**Page excerpt**.
The start of a New Year brings resolutions to quit abusing alcohol for many people around the country. Unfortunately, there is no one-size-fits-all therapy, so the National Institutes of Health (NIH) continues to search for new treatments and medications that target the brain’s addiction cycle in hopes of finding new treatments.
Researchers at the NIH in Bethesda, Maryland, are testing a possible new treatment to help heavy drinkers. The treatment has the potential to help alcohol abusers cut back on the amount they consume. Using a replica of a fully stocked bar where everything looks real – from the alcohol bottles to the taps – the researchers are testing to see how a hormone called ghrelin that sparks people’s appetite for food also affects their desire for alcohol, and if blocking it helps.
“The goal is to create almost a real-world environment, but to control it very strictly,” said lead researcher Dr. Lorenzo Leggio.
The researchers theorize that sitting in the dimly lit bar-laboratory setting should cue the volunteers’ brains to crave a drink, and help determine if the experimental pill counters that urge. The real alcohol is locked in the hospital pharmacy, ready to send over for the extra temptation of smell — and to test how safe the drug is if people drink anyway.
NIH’s bar lab is one of about a dozen versions around the country where the focus is on ghrelin. This hormone is produced in the stomach and controls appetite via receptors in the brain. There’s overlap between receptors that fuel overeating and alcohol craving in the brain’s reward system, explained Leggio.

**What to work on**.
a) Write out the part of the passage on NIH's search for an alcohol treatment that begins at the words "The researchers theorize" and stops after "system, explained Leggio.".
b) Carry on the passage about NIH's ghrelin research on heavy drinking from the point where it stops.

**Provided data**.

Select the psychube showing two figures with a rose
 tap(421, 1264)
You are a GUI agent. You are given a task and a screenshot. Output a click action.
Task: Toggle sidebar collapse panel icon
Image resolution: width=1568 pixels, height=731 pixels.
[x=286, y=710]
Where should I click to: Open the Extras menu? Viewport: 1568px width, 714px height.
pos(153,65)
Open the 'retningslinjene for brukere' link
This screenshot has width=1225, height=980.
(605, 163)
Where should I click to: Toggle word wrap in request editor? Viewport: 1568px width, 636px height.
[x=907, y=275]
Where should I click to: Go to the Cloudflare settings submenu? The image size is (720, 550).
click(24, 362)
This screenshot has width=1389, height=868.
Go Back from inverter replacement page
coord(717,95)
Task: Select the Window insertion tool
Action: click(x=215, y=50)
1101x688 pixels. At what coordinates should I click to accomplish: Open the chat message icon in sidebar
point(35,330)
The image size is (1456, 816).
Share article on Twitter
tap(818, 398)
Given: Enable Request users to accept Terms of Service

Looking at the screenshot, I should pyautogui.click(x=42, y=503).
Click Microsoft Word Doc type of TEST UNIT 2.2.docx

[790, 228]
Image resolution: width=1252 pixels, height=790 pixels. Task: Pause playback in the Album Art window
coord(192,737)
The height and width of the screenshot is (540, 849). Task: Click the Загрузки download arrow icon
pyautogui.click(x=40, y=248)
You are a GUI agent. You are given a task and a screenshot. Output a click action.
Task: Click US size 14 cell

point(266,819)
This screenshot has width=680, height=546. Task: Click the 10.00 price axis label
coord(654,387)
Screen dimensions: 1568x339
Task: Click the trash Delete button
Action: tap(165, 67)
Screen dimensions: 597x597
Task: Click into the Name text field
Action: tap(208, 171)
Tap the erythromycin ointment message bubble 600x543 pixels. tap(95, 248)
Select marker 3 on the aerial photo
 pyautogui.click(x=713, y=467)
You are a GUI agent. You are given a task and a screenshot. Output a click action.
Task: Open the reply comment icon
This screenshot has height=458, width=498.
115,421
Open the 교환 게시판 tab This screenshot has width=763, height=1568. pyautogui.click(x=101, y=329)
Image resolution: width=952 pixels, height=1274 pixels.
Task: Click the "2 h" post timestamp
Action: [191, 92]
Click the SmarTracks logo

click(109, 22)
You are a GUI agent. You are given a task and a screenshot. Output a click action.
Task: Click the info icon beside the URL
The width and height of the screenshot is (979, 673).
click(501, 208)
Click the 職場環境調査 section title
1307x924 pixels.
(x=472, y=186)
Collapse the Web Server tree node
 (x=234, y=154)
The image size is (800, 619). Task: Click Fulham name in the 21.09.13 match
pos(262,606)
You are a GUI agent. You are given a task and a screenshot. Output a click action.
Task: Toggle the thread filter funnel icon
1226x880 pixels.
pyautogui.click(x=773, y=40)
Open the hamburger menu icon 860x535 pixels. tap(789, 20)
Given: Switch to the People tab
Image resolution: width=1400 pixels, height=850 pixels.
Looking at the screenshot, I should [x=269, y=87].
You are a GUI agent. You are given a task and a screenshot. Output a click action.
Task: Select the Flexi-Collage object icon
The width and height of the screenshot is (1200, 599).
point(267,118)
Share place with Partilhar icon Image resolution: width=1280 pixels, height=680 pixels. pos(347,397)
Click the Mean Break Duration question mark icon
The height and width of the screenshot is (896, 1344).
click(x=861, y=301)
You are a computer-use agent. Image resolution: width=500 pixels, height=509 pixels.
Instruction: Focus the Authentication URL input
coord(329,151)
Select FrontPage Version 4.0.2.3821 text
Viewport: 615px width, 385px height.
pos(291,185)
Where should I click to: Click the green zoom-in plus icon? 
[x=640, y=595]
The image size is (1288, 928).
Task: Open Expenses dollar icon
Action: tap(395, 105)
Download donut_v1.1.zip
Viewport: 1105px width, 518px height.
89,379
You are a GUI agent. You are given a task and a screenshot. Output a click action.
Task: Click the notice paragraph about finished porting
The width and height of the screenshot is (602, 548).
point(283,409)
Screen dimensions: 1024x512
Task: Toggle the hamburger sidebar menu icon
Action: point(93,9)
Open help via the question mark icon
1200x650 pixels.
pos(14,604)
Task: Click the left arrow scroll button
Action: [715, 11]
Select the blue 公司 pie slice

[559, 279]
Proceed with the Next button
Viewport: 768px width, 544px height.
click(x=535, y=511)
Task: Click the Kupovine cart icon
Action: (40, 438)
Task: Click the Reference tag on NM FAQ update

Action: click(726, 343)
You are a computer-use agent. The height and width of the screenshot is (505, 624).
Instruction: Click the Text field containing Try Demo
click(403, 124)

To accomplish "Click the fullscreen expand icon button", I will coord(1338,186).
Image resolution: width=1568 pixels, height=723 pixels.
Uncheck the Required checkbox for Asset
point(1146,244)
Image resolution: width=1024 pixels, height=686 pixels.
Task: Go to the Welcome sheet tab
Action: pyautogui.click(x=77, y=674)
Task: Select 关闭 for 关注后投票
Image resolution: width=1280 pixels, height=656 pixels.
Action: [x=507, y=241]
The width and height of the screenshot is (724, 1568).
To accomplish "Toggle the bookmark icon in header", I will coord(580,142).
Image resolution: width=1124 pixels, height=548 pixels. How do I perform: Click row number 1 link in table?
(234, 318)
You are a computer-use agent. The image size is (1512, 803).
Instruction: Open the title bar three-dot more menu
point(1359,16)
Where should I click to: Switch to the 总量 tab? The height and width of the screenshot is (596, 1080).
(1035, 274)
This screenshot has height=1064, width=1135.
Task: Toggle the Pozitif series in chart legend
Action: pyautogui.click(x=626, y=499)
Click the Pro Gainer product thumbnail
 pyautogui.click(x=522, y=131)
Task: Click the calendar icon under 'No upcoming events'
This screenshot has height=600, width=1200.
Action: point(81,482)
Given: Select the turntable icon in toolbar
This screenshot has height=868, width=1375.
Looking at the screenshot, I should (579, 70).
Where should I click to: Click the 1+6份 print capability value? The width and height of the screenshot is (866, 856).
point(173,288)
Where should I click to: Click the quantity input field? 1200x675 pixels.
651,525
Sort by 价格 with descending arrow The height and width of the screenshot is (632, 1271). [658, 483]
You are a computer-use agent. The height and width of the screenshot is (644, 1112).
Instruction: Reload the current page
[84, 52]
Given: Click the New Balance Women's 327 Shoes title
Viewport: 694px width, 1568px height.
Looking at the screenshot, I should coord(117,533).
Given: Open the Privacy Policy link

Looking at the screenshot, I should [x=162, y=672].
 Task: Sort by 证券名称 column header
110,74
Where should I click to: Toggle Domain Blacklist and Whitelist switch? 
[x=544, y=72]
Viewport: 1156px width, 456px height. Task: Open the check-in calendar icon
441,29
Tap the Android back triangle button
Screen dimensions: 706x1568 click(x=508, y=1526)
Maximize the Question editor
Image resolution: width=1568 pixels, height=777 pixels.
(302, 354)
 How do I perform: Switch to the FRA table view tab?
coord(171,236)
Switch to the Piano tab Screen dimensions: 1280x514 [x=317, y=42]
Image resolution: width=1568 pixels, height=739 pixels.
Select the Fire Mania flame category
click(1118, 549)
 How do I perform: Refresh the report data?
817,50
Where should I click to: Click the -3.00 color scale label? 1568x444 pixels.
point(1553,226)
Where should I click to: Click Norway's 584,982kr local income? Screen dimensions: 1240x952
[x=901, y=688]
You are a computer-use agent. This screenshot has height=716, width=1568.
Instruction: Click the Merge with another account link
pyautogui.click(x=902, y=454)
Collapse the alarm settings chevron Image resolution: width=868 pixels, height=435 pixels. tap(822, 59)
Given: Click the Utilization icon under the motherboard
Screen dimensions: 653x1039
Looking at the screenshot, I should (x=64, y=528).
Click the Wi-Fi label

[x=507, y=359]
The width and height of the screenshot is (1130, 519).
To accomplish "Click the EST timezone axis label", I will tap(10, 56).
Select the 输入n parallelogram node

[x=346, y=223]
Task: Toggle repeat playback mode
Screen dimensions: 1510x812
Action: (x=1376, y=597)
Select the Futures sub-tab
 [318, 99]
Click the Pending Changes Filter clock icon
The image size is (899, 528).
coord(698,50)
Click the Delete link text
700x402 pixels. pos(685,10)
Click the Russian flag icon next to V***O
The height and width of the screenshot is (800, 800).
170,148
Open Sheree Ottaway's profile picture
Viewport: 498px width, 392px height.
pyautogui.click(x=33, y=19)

**Answers to each task**.
a)
The researchers theorize that sitting in the dimly lit bar-laboratory setting should cue the volunteers’ brains to crave a drink, and help determine if the experimental pill counters that urge. The real alcohol is locked in the hospital pharmacy, ready to send over for the extra temptation of smell — and to test how safe the drug is if people drink anyway.
NIH’s bar lab is one of about a dozen versions around the country where the focus is on ghrelin. This hormone is produced in the stomach and controls appetite via receptors in the brain. There’s overlap between receptors that fuel overeating and alcohol craving in the brain’s reward system, explained Leggio.

b)
In a study published this fall, his team gave 45 heavy-drinking volunteers different doses of ghrelin, and their urge to drink rose along with the extra hormone.
He is now testing whether blocking ghrelin’s action also blocks those cravings, using an experimental drug originally developed for diabetes but never sold. They want to ensure mixing alcohol with the drug is safe in the first phase of the testing, however, researchers also measure cravings of volunteers. The volunteers are hooked to a blood pressure monitor in the tiny bar-lab, smell a favorite drink. Initial safety results are expected this spring.
The NIH hopes that in the future, there will be a simple blood test that tells what medication/ treatment will work best for each individual seeking help. However, they have continually stressed that medication works best in conjunction with other forms of treatment and therapy, as a pill alone rarely, if ever, solve the problem.